**WRITTEN INSTRUCTION**
Update the rows below by replacing every instance of "How do I perform:" with "What should I click to do:", leaving everything else unchanged.

**RECORDED DATA**

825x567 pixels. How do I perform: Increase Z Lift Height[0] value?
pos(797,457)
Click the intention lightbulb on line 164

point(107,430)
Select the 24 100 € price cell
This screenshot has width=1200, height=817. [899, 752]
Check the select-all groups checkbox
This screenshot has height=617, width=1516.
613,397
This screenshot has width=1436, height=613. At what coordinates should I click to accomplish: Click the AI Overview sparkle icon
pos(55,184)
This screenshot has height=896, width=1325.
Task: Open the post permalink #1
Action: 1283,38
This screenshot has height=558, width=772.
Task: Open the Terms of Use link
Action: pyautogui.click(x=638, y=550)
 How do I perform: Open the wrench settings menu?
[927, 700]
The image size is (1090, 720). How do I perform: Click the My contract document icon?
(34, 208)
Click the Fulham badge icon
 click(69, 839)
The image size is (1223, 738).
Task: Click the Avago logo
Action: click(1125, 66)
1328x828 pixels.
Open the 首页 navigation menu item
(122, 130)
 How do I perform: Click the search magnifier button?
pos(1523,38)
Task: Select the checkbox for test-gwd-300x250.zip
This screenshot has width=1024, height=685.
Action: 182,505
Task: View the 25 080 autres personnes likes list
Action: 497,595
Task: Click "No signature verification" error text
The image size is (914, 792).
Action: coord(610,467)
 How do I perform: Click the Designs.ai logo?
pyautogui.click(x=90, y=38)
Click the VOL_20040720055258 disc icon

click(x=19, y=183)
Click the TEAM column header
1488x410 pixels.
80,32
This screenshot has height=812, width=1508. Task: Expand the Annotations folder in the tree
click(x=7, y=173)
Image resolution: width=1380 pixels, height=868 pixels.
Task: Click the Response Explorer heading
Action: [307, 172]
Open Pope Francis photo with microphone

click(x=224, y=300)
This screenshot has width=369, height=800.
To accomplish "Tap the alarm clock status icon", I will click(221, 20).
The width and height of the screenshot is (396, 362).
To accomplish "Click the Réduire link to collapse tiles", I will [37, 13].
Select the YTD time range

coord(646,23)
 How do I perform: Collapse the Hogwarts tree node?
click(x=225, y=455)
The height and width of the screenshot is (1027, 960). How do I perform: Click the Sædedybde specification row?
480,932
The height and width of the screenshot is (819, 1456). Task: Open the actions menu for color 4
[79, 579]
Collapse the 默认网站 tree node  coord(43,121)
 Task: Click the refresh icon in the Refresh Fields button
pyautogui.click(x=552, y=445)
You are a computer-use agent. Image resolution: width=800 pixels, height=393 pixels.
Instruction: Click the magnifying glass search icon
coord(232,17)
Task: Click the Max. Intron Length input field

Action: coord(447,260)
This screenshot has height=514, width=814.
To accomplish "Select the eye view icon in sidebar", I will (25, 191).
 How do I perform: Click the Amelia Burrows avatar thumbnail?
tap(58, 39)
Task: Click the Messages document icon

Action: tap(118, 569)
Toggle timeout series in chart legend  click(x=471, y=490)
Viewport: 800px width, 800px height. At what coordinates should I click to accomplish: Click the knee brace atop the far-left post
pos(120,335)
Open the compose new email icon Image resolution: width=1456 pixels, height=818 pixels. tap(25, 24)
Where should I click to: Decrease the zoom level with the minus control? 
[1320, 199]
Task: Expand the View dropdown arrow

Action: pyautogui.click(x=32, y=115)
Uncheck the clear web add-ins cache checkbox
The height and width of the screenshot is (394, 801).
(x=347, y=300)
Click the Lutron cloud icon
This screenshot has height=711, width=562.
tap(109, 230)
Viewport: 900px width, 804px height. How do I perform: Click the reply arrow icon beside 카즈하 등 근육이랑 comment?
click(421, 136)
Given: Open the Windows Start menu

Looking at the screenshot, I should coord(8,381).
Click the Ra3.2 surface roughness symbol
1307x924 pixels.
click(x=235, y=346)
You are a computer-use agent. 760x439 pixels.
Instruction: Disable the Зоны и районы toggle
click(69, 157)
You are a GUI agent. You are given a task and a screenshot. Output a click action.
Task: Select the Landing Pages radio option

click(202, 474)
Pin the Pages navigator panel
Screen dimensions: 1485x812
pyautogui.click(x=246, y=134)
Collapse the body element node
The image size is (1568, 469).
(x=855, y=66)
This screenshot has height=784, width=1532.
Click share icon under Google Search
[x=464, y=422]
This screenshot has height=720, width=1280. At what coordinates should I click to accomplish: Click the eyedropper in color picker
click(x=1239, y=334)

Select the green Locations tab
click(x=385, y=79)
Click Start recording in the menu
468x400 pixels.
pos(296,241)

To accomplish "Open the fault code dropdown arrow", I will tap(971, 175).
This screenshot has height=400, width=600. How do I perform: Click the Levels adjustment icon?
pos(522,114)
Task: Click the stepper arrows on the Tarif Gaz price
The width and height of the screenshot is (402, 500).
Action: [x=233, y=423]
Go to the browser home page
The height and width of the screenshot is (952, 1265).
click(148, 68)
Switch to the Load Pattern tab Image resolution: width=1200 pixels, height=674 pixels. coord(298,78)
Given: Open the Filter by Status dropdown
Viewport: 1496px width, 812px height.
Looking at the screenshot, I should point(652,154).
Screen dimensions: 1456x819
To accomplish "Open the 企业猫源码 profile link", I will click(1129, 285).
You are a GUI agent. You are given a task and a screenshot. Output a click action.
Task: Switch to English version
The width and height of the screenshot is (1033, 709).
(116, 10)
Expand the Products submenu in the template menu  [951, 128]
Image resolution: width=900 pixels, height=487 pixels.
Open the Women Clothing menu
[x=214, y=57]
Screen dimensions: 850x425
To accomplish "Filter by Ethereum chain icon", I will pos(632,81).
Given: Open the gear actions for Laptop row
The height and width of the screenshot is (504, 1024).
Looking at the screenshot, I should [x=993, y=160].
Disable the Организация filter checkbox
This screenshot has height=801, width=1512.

**ANSWER TO THE PROBLEM**
825x567 pixels. What should I click to do: Increase Z Lift Height[0] value?
pos(797,457)
Click the intention lightbulb on line 164

point(107,430)
Select the 24 100 € price cell
This screenshot has width=1200, height=817. [899, 752]
Check the select-all groups checkbox
This screenshot has height=617, width=1516.
613,397
This screenshot has width=1436, height=613. At what coordinates should I click to accomplish: Click the AI Overview sparkle icon
pos(55,184)
This screenshot has height=896, width=1325.
Task: Open the post permalink #1
Action: 1283,38
This screenshot has height=558, width=772.
Task: Open the Terms of Use link
Action: pyautogui.click(x=638, y=550)
 What should I click to do: Open the wrench settings menu?
[927, 700]
The image size is (1090, 720). What should I click to do: Click the My contract document icon?
(34, 208)
Click the Fulham badge icon
 click(69, 839)
The image size is (1223, 738).
Task: Click the Avago logo
Action: click(1125, 66)
1328x828 pixels.
Open the 首页 navigation menu item
(122, 130)
 What should I click to do: Click the search magnifier button?
pos(1523,38)
Task: Select the checkbox for test-gwd-300x250.zip
This screenshot has width=1024, height=685.
Action: 182,505
Task: View the 25 080 autres personnes likes list
Action: 497,595
Task: Click "No signature verification" error text
The image size is (914, 792).
Action: coord(610,467)
 What should I click to do: Click the Designs.ai logo?
pyautogui.click(x=90, y=38)
Click the VOL_20040720055258 disc icon

click(x=19, y=183)
Click the TEAM column header
1488x410 pixels.
80,32
This screenshot has height=812, width=1508. Task: Expand the Annotations folder in the tree
click(x=7, y=173)
Image resolution: width=1380 pixels, height=868 pixels.
Task: Click the Response Explorer heading
Action: [307, 172]
Open Pope Francis photo with microphone

click(x=224, y=300)
This screenshot has width=369, height=800.
To accomplish "Tap the alarm clock status icon", I will click(221, 20).
The width and height of the screenshot is (396, 362).
To accomplish "Click the Réduire link to collapse tiles", I will [37, 13].
Select the YTD time range

coord(646,23)
 What should I click to do: Collapse the Hogwarts tree node?
click(x=225, y=455)
The height and width of the screenshot is (1027, 960). What should I click to do: Click the Sædedybde specification row?
480,932
The height and width of the screenshot is (819, 1456). Task: Open the actions menu for color 4
[79, 579]
Collapse the 默认网站 tree node  coord(43,121)
 Task: Click the refresh icon in the Refresh Fields button
pyautogui.click(x=552, y=445)
You are a computer-use agent. Image resolution: width=800 pixels, height=393 pixels.
Instruction: Click the magnifying glass search icon
coord(232,17)
Task: Click the Max. Intron Length input field

Action: coord(447,260)
This screenshot has height=514, width=814.
To accomplish "Select the eye view icon in sidebar", I will (25, 191).
 What should I click to do: Click the Amelia Burrows avatar thumbnail?
tap(58, 39)
Task: Click the Messages document icon

Action: tap(118, 569)
Toggle timeout series in chart legend  click(x=471, y=490)
Viewport: 800px width, 800px height. At what coordinates should I click to accomplish: Click the knee brace atop the far-left post
pos(120,335)
Open the compose new email icon Image resolution: width=1456 pixels, height=818 pixels. tap(25, 24)
Where should I click to: Decrease the zoom level with the minus control? 
[1320, 199]
Task: Expand the View dropdown arrow

Action: pyautogui.click(x=32, y=115)
Uncheck the clear web add-ins cache checkbox
The height and width of the screenshot is (394, 801).
(x=347, y=300)
Click the Lutron cloud icon
This screenshot has height=711, width=562.
tap(109, 230)
Viewport: 900px width, 804px height. What should I click to do: Click the reply arrow icon beside 카즈하 등 근육이랑 comment?
click(421, 136)
Given: Open the Windows Start menu

Looking at the screenshot, I should coord(8,381).
Click the Ra3.2 surface roughness symbol
1307x924 pixels.
click(x=235, y=346)
You are a computer-use agent. 760x439 pixels.
Instruction: Disable the Зоны и районы toggle
click(69, 157)
You are a GUI agent. You are given a task and a screenshot. Output a click action.
Task: Select the Landing Pages radio option

click(202, 474)
Pin the Pages navigator panel
Screen dimensions: 1485x812
pyautogui.click(x=246, y=134)
Collapse the body element node
The image size is (1568, 469).
(x=855, y=66)
This screenshot has height=784, width=1532.
Click share icon under Google Search
[x=464, y=422]
This screenshot has height=720, width=1280. At what coordinates should I click to accomplish: Click the eyedropper in color picker
click(x=1239, y=334)

Select the green Locations tab
click(x=385, y=79)
Click Start recording in the menu
468x400 pixels.
pos(296,241)

To accomplish "Open the fault code dropdown arrow", I will tap(971, 175).
This screenshot has height=400, width=600. What should I click to do: Click the Levels adjustment icon?
pos(522,114)
Task: Click the stepper arrows on the Tarif Gaz price
The width and height of the screenshot is (402, 500).
Action: [x=233, y=423]
Go to the browser home page
The height and width of the screenshot is (952, 1265).
click(148, 68)
Switch to the Load Pattern tab Image resolution: width=1200 pixels, height=674 pixels. coord(298,78)
Given: Open the Filter by Status dropdown
Viewport: 1496px width, 812px height.
Looking at the screenshot, I should point(652,154).
Screen dimensions: 1456x819
To accomplish "Open the 企业猫源码 profile link", I will click(1129, 285).
You are a GUI agent. You are given a task and a screenshot. Output a click action.
Task: Switch to English version
The width and height of the screenshot is (1033, 709).
(116, 10)
Expand the Products submenu in the template menu  [951, 128]
Image resolution: width=900 pixels, height=487 pixels.
Open the Women Clothing menu
[x=214, y=57]
Screen dimensions: 850x425
To accomplish "Filter by Ethereum chain icon", I will pos(632,81).
Given: Open the gear actions for Laptop row
The height and width of the screenshot is (504, 1024).
Looking at the screenshot, I should [x=993, y=160].
Disable the Организация filter checkbox
This screenshot has height=801, width=1512.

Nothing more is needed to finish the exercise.